The plaintiff corporation contended that the quality was as prescribed in the contract and that, in any event, Fox was not entitled under the provisions of the contract to invoke the penalty clause. This contention was based upon the plaintiff's interpretation of the contract to the effect that the penalty could be effective against it only in the event it failed to offer 50,000 chickens each week of the required weight and that the penalty clause did not become operative because of a failure in quality of the chickens.

In July of 1954 Fox nevertheless invoked the penalty clause embodied in paragraph 4 of the marketing contract on the ground that the quality requirements of paragraph 2 were not complied with by the chickens which the plaintiff was offering.

The plaintiff was unable to persuade Fox to alter this procedure, and on August 2, 1954, in order to obtain a new contract or to cancel the existing marketing contract, the plaintiff's president and general manager, Harold Snyder, went to Chicago to meet with Fox representatives at their home office.

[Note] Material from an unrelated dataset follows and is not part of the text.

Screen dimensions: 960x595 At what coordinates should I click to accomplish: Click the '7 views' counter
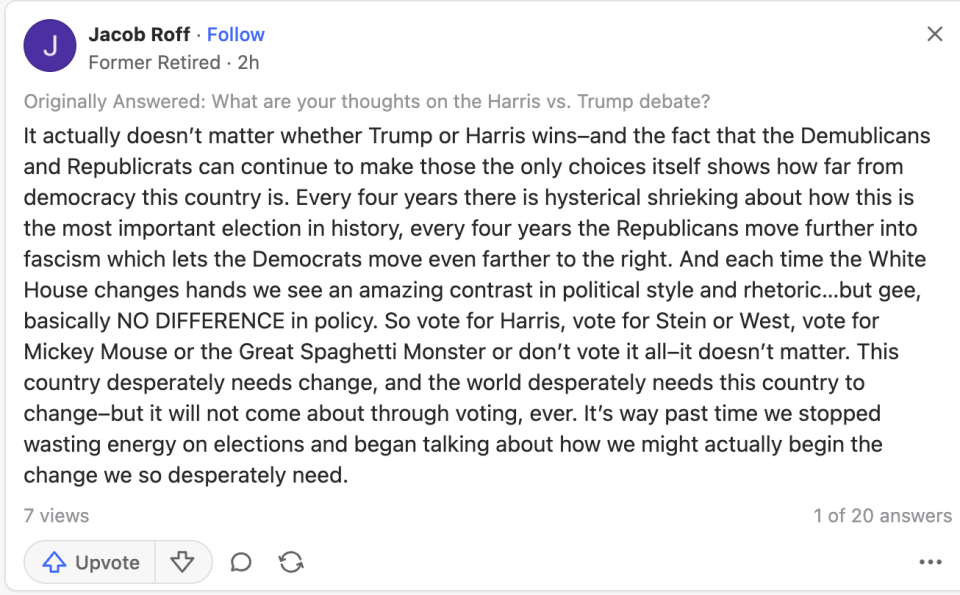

The meeting was attended by Mr. Harold Williams, Mr. C. P. Dodd, and Mr. Roland N. Gergin, all representatives of the defendant Fox.

As the meeting progressed, it became apparent that Snyder and the Fox representatives could reach no general agreement as to the performance required by the marketing contract. Mr. Gergin, a vice president of the defendant, then advised Snyder, as president and general manager of the plaintiff Mills, that it would be necessary to invoke the penalty provision of the marketing contract each week unless the chickens met with the quality requirements as interpreted by Fox. Snyder then suggested that the marketing contract be canceled with a view in mind that Fox would continue to purchase from the plaintiff Mills, but without a contractual agreement. In other words, if the marketing contract were to be canceled, Fox would not break off its relations with the plaintiff but would continue to purchase chickens on the open market to the extent that it might find desirable or necessary. A general agreement was reached between the Fox...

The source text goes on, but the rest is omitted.